- Task directions: In the lines from the one containing "You are a computer-use agent." through the end of the records, inclusive, change "Instruction" to "Command" and reproduce only those lines, leaving everything else as is and omitting the pictures.

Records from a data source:
>> Start

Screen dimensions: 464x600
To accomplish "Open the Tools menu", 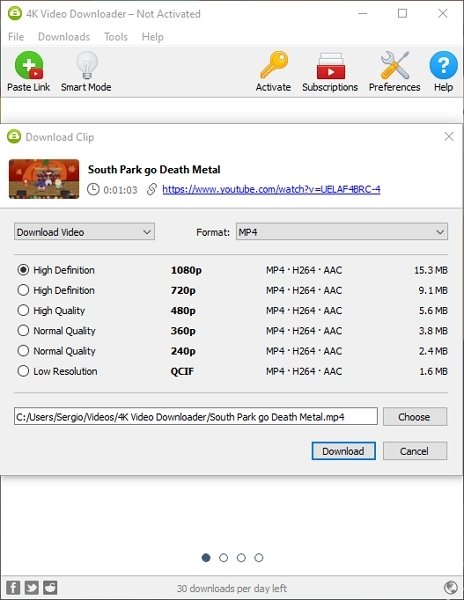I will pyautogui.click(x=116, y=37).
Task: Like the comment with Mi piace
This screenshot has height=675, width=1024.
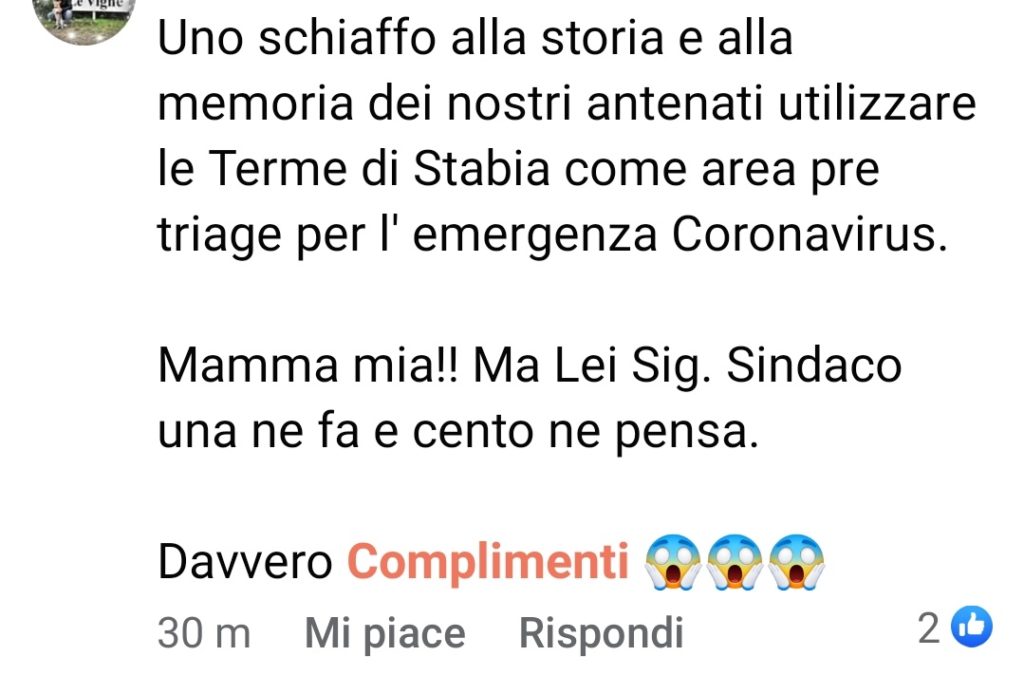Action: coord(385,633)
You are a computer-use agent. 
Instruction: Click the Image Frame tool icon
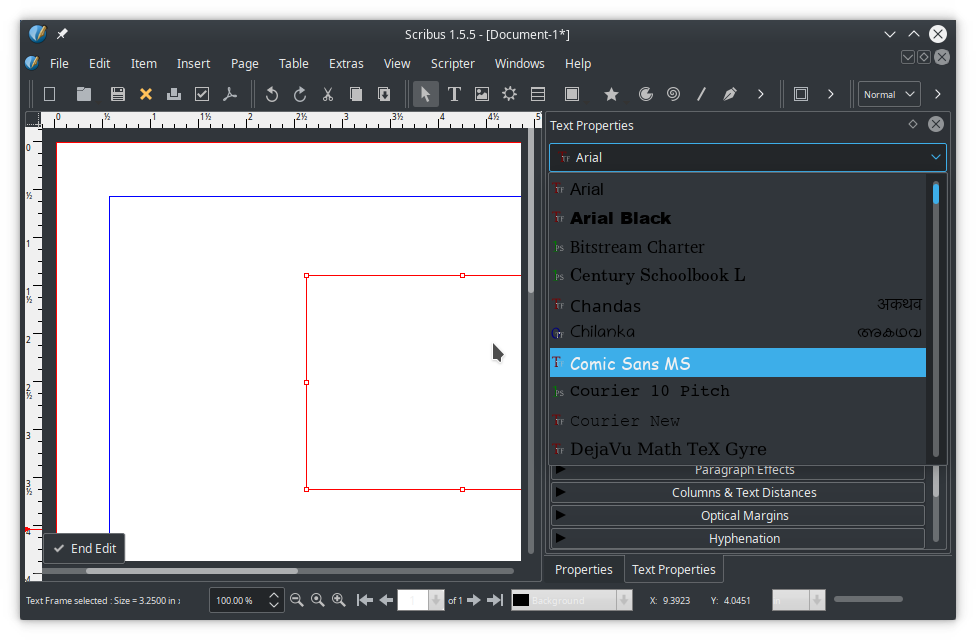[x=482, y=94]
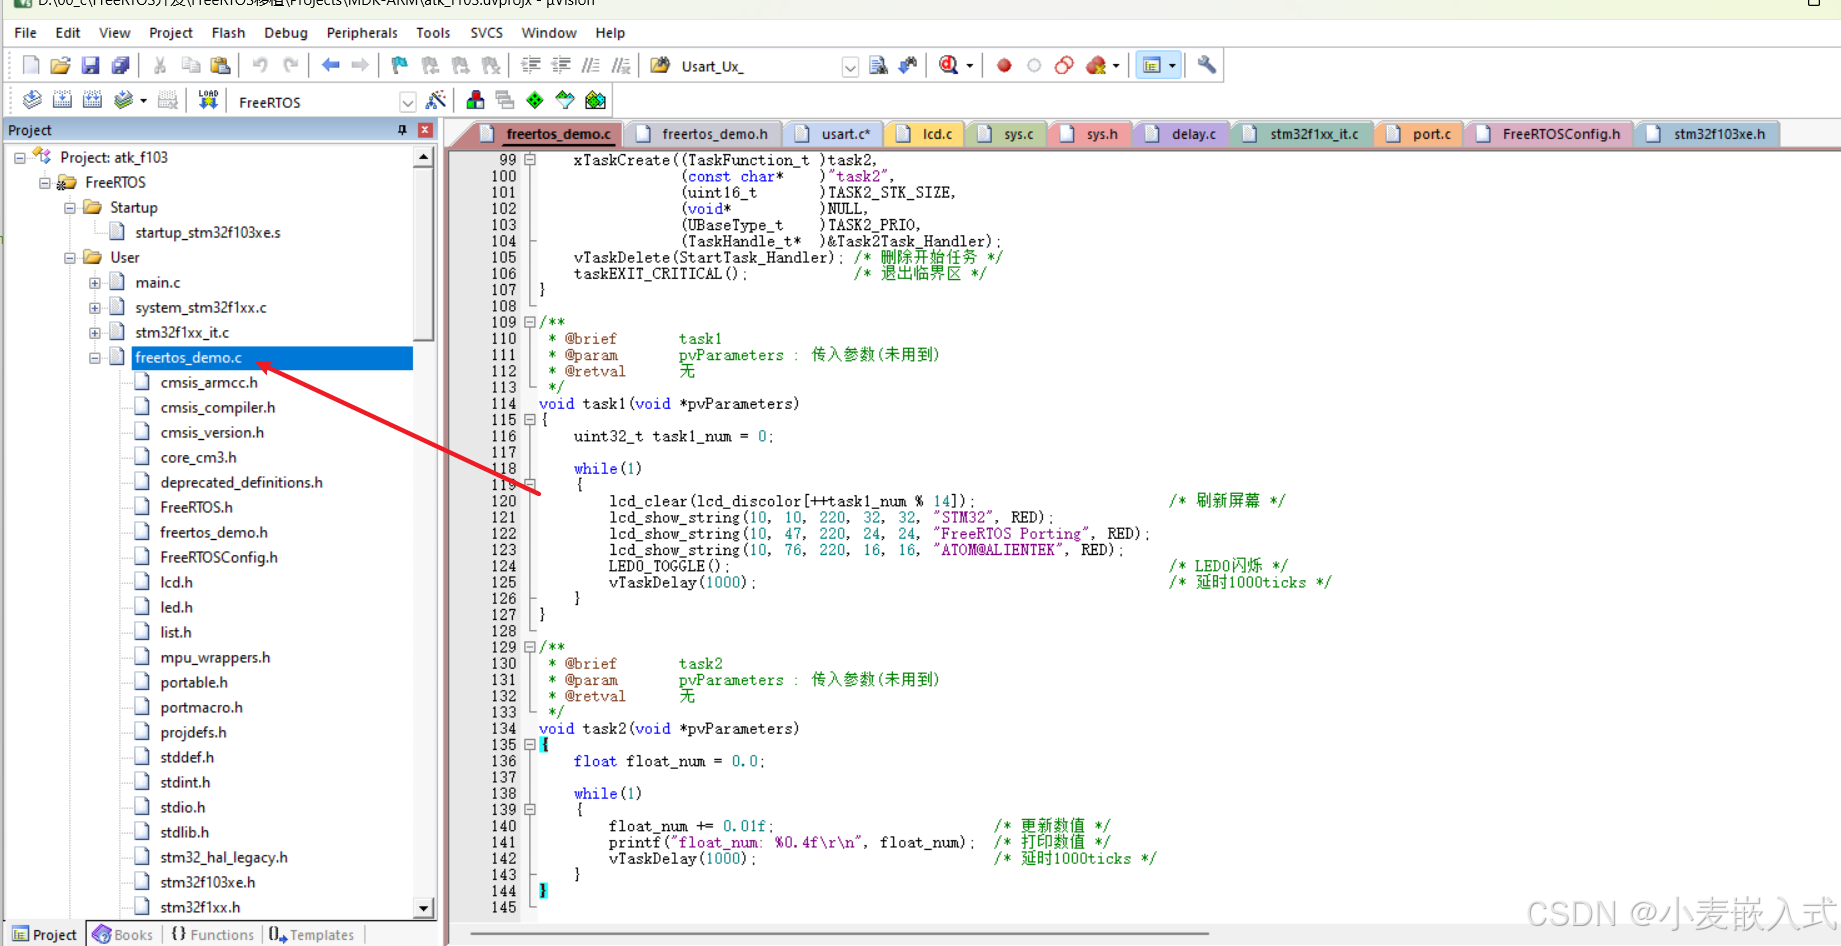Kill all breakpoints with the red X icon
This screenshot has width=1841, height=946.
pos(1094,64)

>> End

- Result:
You are a computer-use agent. 
Command: Click the Image Frame tool icon
[x=482, y=94]
Kill all breakpoints with the red X icon
This screenshot has width=1841, height=946.
pos(1094,64)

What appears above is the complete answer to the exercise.